Вот видите, ничего ж скверного.
И никаких нотаций, заметьте, просто чокнулись с Фернаном, и всё тут. После третьей бутылки Gueuze Lambic[24], предложил я компаньонам своим по печали наведаться в охотничий домик искусного грабителя нашего. Так уж он обожал этих своих козочек, телок, не очень-то диких гусынь и не слишком говорливых пав, что в частном музее своём должен был хранить что-нибудь трофейное, отчего визит наш туда мог стать, если и не доказательным, зато познавательным хотя бы. Незачем, думаю я, уточнять вам, что адрес побочной той резиденции дорогого нашего без вести пропавшего сообщила мне Пьеретта: дом 19, по улице Ласточек. Трогательно-то как!
И вот, снова мы, правда уже на другом берегу пруда, во Вьё Марэ, откуда видна мне вывеска Фезандри.

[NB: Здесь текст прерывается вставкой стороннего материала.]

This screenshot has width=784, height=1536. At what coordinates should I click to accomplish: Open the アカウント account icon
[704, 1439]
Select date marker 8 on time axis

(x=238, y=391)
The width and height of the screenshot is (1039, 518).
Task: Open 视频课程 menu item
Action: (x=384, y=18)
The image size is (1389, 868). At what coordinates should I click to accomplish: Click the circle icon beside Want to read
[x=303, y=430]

Присутствие на похоронах Ролана нас, меня и Розарио, по меньшей мере удивило. Однако, тот доходчиво втолковал нам, как случившаяся с Шарли беда тронула его. Потому-то ни за что и не хотелось ему, чтобы сорвалось предание виновника её земле. Он нам даже симпатичным едва не показался, столь рьяно предлагал познания свои к услуге в общем деле.
Мы проходим шикарную, забранную в дерево кухню, и оказываемся в просторной комнате отдыха с состаренными потолочными балками и увешанными фаянсовыми тарелками с буколическими картинками стенами, выбеленными штукатуркой.

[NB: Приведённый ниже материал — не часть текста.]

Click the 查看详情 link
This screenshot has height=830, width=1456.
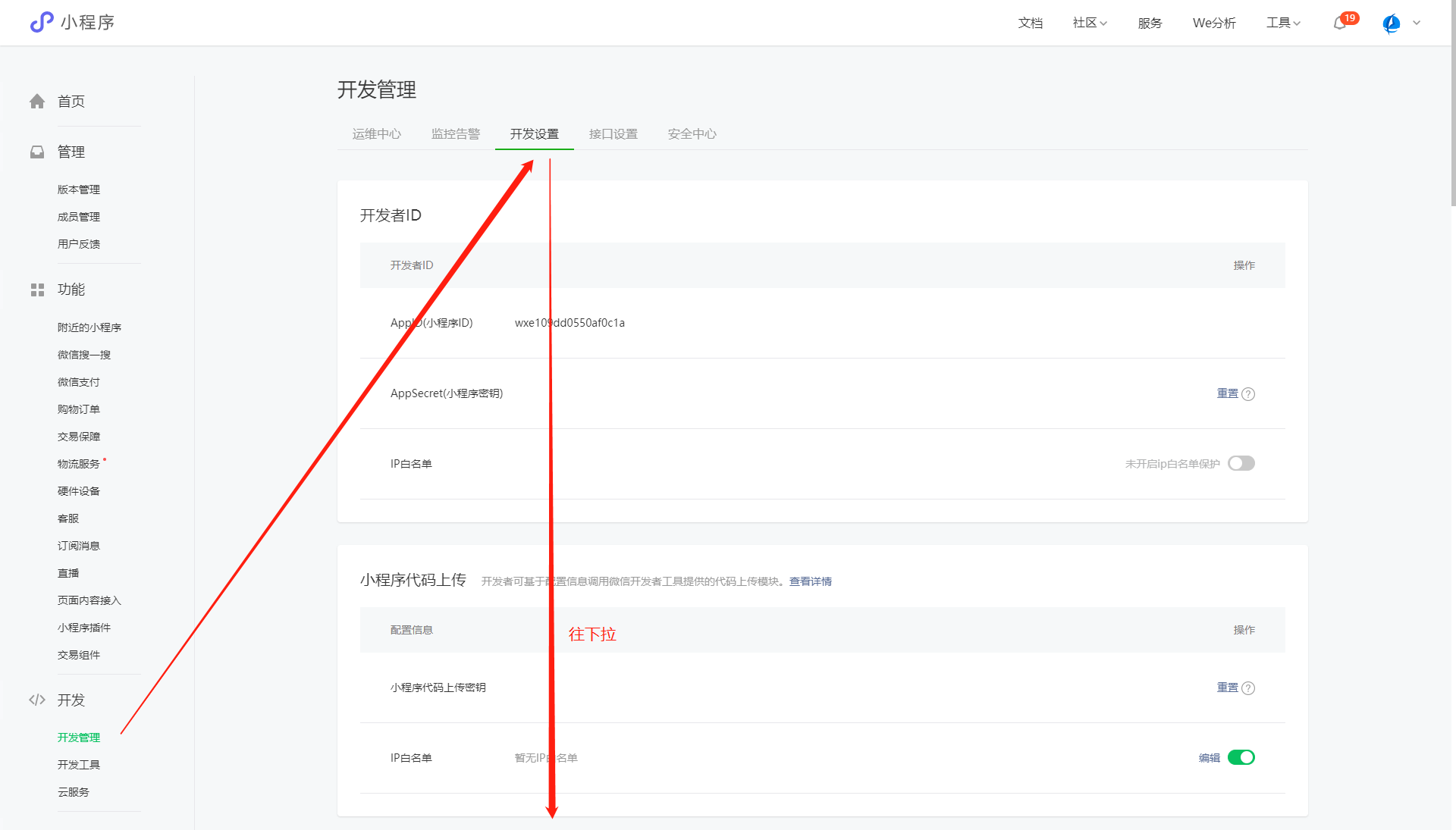(x=810, y=581)
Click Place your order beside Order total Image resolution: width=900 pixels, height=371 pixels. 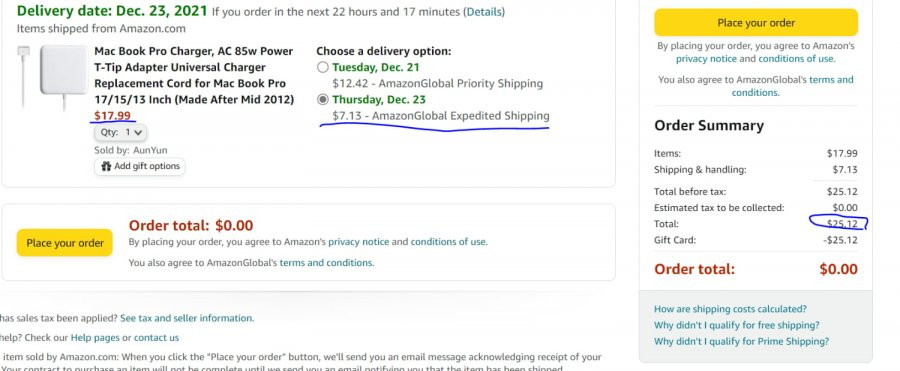point(65,243)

По одну сторону комнаты устроена столовая с дубовым гарнитуром, по другую — канапе и пара кресел в коже цвета бордо, стоявших прямо напротив внушительного камина с экраном, дровницей, кремальером, на котором блистали медью сковороды, котелки и целое семейство кастрюль. Квадрат белого меха на мощеном провансальским камнем полу завершал убранство, в стиле «безыскусной деревни», тихого сего пристанища мсье Легэ. Заинтригованные слегка, мы переглянулись. «И это, что же, всё..?» — подумалось нам хором.

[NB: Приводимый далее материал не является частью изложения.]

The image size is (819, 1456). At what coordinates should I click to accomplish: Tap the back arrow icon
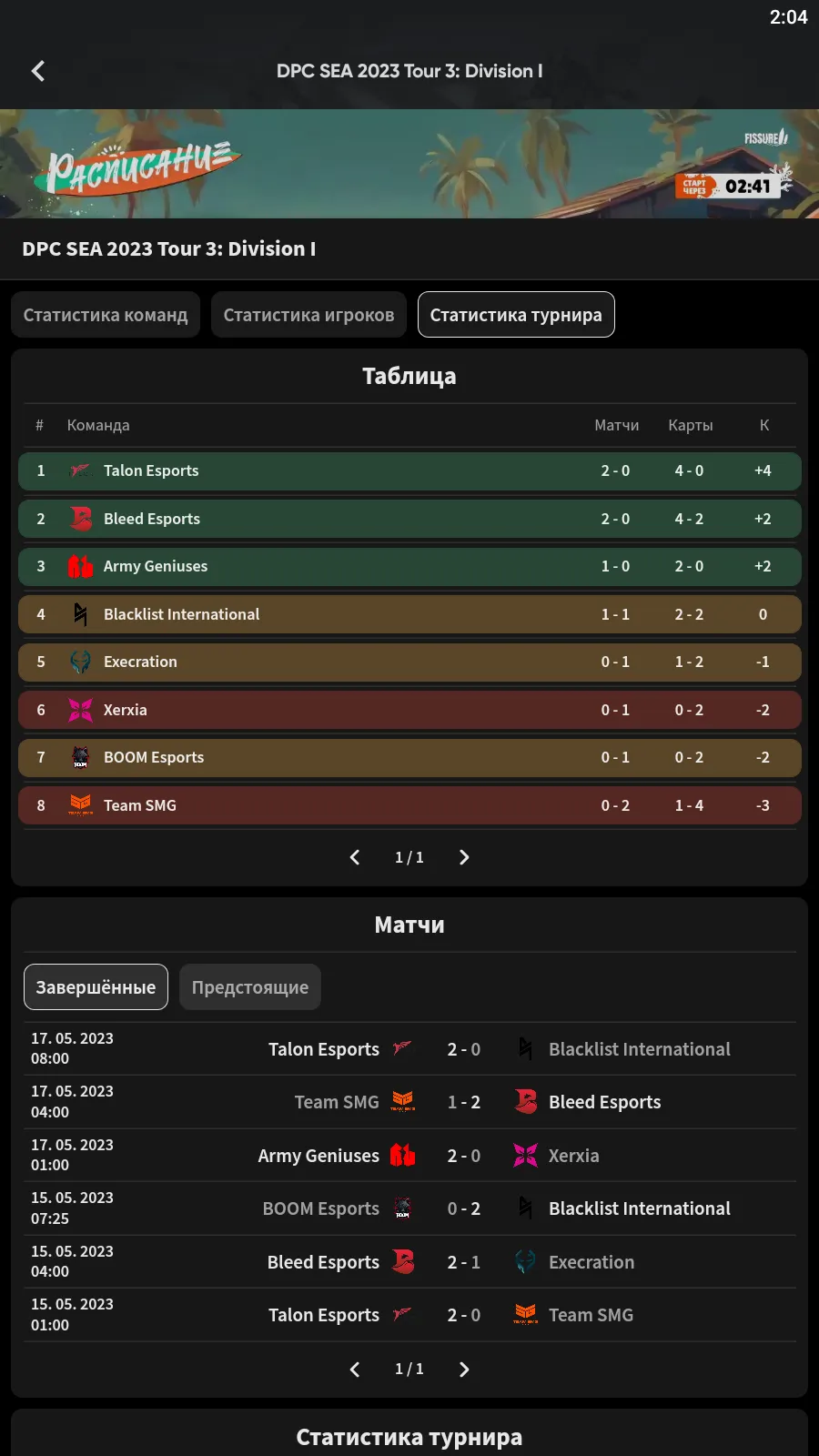[38, 71]
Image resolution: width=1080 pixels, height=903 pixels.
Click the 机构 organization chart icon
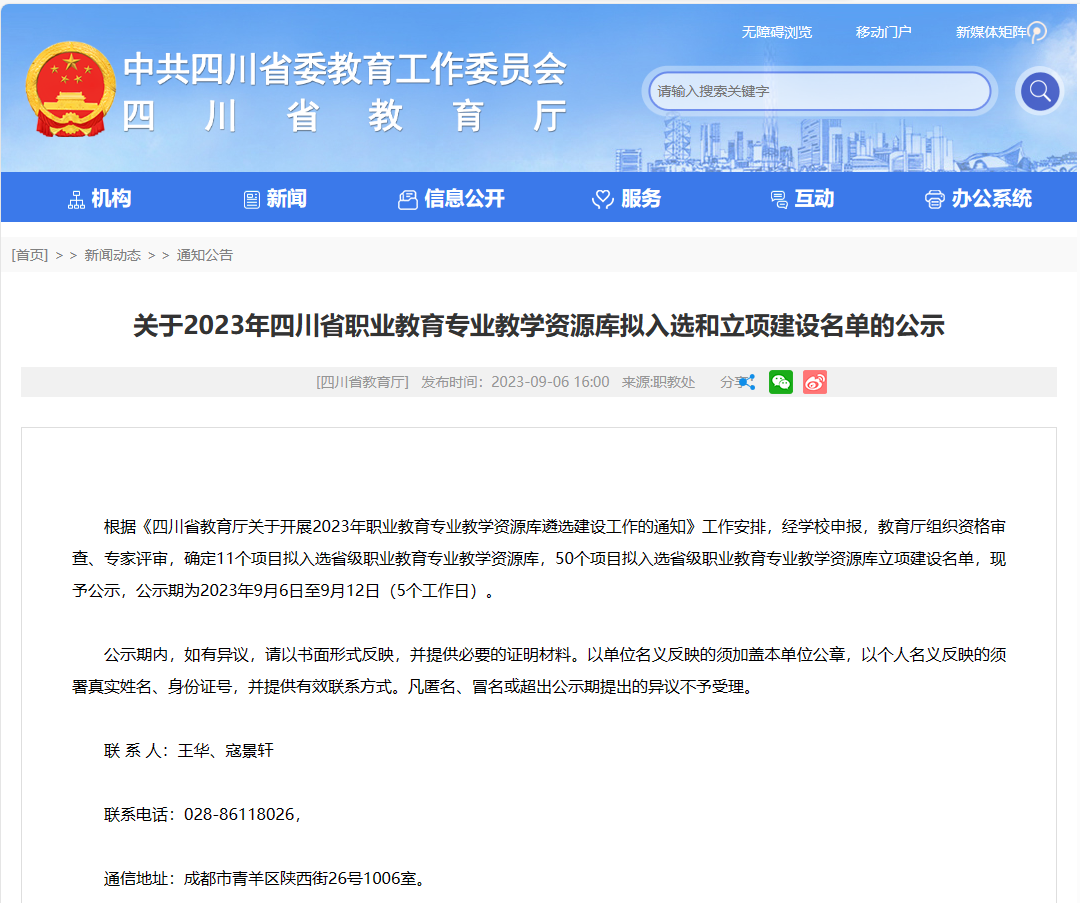[76, 199]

Некая дверь привела нас в коридор с парой пристроившихся друг за дружкой комнат и ещё двух ванн. Первая из комнат классическим деревенским стилем своим, без всяких там надежд на какие-либо сюрпризы, как бы продолжала дом. Вторая же дверь открывала вход в совсем иной, в потаённый мир Фернана.
Не оставалось ни малейшего сомнения, что мы оказались на театральных подмостках мерзостей его. Настенный бархат с оттенком фуксии отражением своим в огромном зеркале подкрашивал в розовое и потолок, и забранные в золочёные рамы плутоватые гравюры — фривольность сочилось здесь отовсюду. Гигантский телевизионный экран внушал доверия не более остальной меблировки. Выстроенные, словно на параде, на полке под видеомагнитофоном фильмы пятидесятых годов со всеми этими Бурвилями, Рему, Фернанделями, Габэнами и иже с ними, для пристойных показались нам слишком заумными. Что уж тут говорить об огромных размеров кровати со шкурами, обозревать которую не мог я, не припоминая рассказанную Пьереттой анекдотическую историю, и потому виделась она мне лишь машиной для истязаний. Тут же ютился импозантный и крепкий, как тюремная дверь, пленивший Фернана нормандский шкаф. Ну, не полная ли скотина?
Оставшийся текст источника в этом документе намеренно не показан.